Methods

How Can Flow Supervise Geometry?

Modern visual-geometry networks first encode each image into patch tokens and a camera token (a) using a multi-view transformer backbone. Based on these latent features, there are several ways to predict dense correspondences between frames. Traditional correspondence heads (b) infer flow directly from patch features, relying purely on visual appearance and ignoring the underlying scene geometry. Alternatively, one may compute flow by explicitly projecting predicted 3D points into another view using decoded camera poses (c); however, this approach assumes static scenes and is highly sensitive to geometric prediction errors. In contrast, our factored flow mechanism (d) combines the geometry latents from the source view with the camera latents from the target view and decodes correspondences directly in latent space. This design yields geometry-aware flow, improves robustness, and naturally extends to dynamic scenes.
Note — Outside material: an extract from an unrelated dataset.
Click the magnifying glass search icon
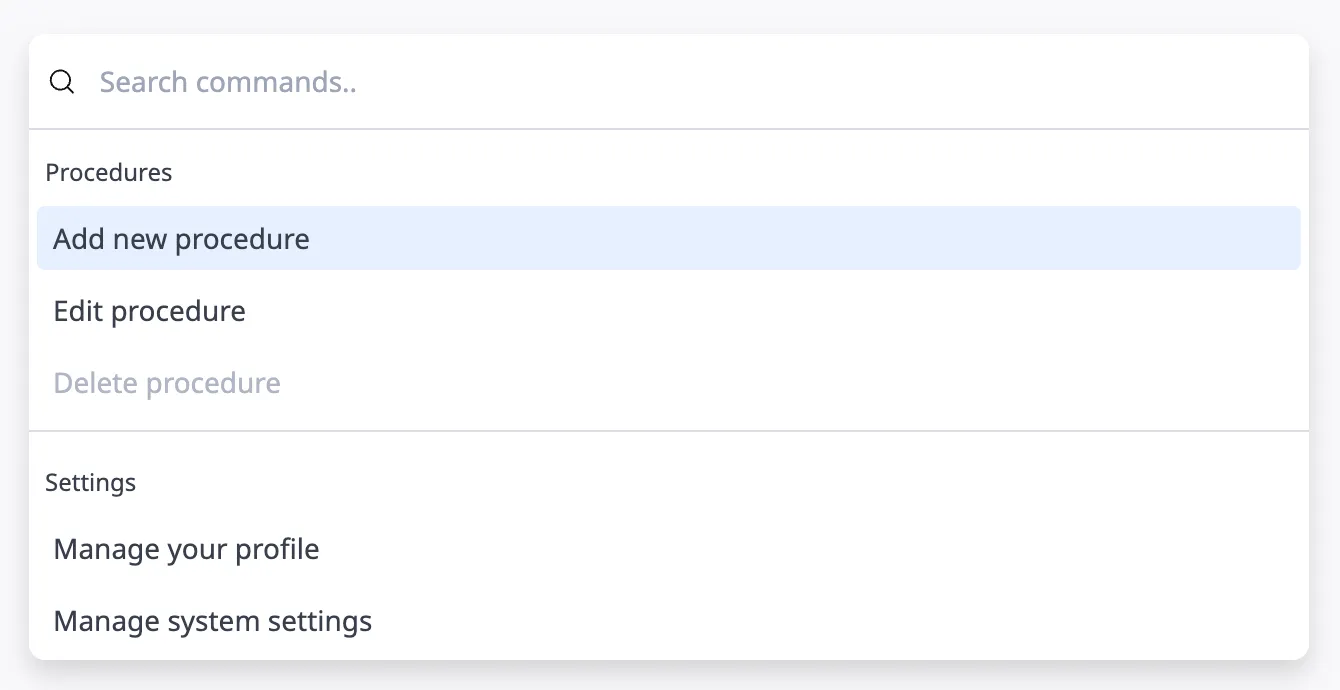This screenshot has height=690, width=1340. coord(62,82)
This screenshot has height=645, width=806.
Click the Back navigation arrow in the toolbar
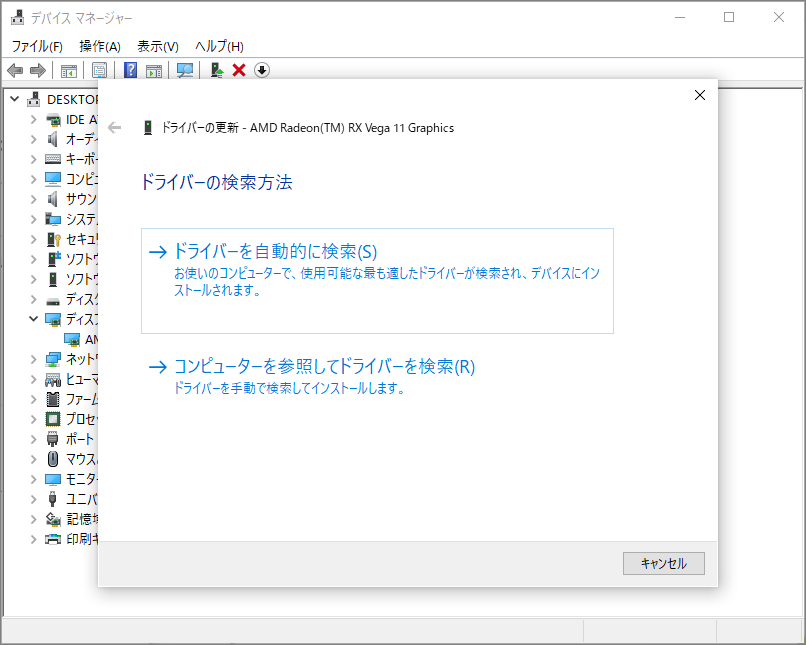14,70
Here we propose Flow3r, which predicts visual geometry using factored flow supervision, enabling scalable geometry learning from unlabeled videos. Each input image is encoded and processed by the multi-view transformer to produce camera tokens and patch tokens. For data with dense geometry and pose labels, we directly supervise the patch tokens and camera tokens with the corresponding labels. For unlabeled datasets without geometry and supervision, we predict flow between two frames in a factorized manner, supervised by an off-the-shelf 2D flow prediction model. To obtain the factored flow, we fuse the patch features of one frame with the camera features of the other, and decode the fused representation through the DPT head to produce dense flow predictions.